WORKING DATA:
+ + + +

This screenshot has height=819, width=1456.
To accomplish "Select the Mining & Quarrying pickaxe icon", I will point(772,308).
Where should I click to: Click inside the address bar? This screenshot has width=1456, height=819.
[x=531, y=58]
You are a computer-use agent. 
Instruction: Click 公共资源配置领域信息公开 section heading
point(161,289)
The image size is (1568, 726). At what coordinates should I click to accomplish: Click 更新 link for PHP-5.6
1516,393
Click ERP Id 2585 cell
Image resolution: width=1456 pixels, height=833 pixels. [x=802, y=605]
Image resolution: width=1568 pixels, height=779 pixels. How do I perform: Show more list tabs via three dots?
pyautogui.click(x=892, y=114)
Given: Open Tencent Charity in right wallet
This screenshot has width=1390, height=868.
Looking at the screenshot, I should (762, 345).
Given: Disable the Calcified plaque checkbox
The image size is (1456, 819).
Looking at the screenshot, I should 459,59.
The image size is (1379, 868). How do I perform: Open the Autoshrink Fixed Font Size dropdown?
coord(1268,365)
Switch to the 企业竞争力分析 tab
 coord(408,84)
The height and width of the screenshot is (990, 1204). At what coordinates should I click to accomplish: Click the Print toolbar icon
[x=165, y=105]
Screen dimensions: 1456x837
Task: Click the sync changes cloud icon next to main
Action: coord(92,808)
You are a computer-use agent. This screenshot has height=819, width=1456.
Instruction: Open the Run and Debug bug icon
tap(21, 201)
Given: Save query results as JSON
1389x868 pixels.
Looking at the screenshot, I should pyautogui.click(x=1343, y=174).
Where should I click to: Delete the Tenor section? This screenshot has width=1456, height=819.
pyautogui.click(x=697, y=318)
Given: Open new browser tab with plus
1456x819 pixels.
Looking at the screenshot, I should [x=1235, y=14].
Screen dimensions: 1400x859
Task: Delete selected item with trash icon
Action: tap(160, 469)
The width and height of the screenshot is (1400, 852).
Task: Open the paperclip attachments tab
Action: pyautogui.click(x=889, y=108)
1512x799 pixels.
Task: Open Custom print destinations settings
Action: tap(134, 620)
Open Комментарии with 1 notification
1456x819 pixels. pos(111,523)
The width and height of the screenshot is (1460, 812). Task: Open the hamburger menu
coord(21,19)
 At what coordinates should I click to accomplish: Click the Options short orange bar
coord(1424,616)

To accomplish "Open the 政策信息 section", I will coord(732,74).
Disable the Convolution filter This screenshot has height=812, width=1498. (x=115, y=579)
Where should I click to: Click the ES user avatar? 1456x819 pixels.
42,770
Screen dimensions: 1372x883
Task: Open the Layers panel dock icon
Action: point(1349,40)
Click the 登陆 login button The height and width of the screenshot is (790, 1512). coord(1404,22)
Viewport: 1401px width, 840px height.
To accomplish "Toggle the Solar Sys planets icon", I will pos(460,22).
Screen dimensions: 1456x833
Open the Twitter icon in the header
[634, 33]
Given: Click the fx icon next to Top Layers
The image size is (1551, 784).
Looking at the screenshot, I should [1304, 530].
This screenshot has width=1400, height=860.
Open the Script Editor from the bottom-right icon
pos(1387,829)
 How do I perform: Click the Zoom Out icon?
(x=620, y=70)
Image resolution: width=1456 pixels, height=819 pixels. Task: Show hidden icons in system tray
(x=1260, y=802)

+ + + +

EXERCISE DETAILS: Give again each line shown above, keeping every word as it is.

SOLUTION FOR THIS EXERCISE:
This screenshot has height=819, width=1456.
To accomplish "Select the Mining & Quarrying pickaxe icon", I will point(772,308).
Where should I click to: Click inside the address bar? This screenshot has width=1456, height=819.
[x=531, y=58]
You are a computer-use agent. 
Instruction: Click 公共资源配置领域信息公开 section heading
point(161,289)
The image size is (1568, 726). At what coordinates should I click to accomplish: Click 更新 link for PHP-5.6
1516,393
Click ERP Id 2585 cell
Image resolution: width=1456 pixels, height=833 pixels. [x=802, y=605]
Image resolution: width=1568 pixels, height=779 pixels. How do I perform: Show more list tabs via three dots?
pyautogui.click(x=892, y=114)
Given: Open Tencent Charity in right wallet
This screenshot has width=1390, height=868.
Looking at the screenshot, I should (762, 345).
Given: Disable the Calcified plaque checkbox
The image size is (1456, 819).
Looking at the screenshot, I should 459,59.
The image size is (1379, 868). How do I perform: Open the Autoshrink Fixed Font Size dropdown?
coord(1268,365)
Switch to the 企业竞争力分析 tab
 coord(408,84)
The height and width of the screenshot is (990, 1204). At what coordinates should I click to accomplish: Click the Print toolbar icon
[x=165, y=105]
Screen dimensions: 1456x837
Task: Click the sync changes cloud icon next to main
Action: coord(92,808)
You are a computer-use agent. This screenshot has height=819, width=1456.
Instruction: Open the Run and Debug bug icon
tap(21, 201)
Given: Save query results as JSON
1389x868 pixels.
Looking at the screenshot, I should pyautogui.click(x=1343, y=174).
Where should I click to: Delete the Tenor section? This screenshot has width=1456, height=819.
pyautogui.click(x=697, y=318)
Given: Open new browser tab with plus
1456x819 pixels.
Looking at the screenshot, I should [x=1235, y=14].
Screen dimensions: 1400x859
Task: Delete selected item with trash icon
Action: tap(160, 469)
The width and height of the screenshot is (1400, 852).
Task: Open the paperclip attachments tab
Action: pyautogui.click(x=889, y=108)
1512x799 pixels.
Task: Open Custom print destinations settings
Action: tap(134, 620)
Open Комментарии with 1 notification
1456x819 pixels. pos(111,523)
The width and height of the screenshot is (1460, 812). Task: Open the hamburger menu
coord(21,19)
 At what coordinates should I click to accomplish: Click the Options short orange bar
coord(1424,616)

To accomplish "Open the 政策信息 section", I will coord(732,74).
Disable the Convolution filter This screenshot has height=812, width=1498. (x=115, y=579)
Where should I click to: Click the ES user avatar? 1456x819 pixels.
42,770
Screen dimensions: 1372x883
Task: Open the Layers panel dock icon
Action: point(1349,40)
Click the 登陆 login button The height and width of the screenshot is (790, 1512). coord(1404,22)
Viewport: 1401px width, 840px height.
To accomplish "Toggle the Solar Sys planets icon", I will pos(460,22).
Screen dimensions: 1456x833
Open the Twitter icon in the header
[634, 33]
Given: Click the fx icon next to Top Layers
The image size is (1551, 784).
Looking at the screenshot, I should [1304, 530].
This screenshot has width=1400, height=860.
Open the Script Editor from the bottom-right icon
pos(1387,829)
 How do I perform: Click the Zoom Out icon?
(x=620, y=70)
Image resolution: width=1456 pixels, height=819 pixels. Task: Show hidden icons in system tray
(x=1260, y=802)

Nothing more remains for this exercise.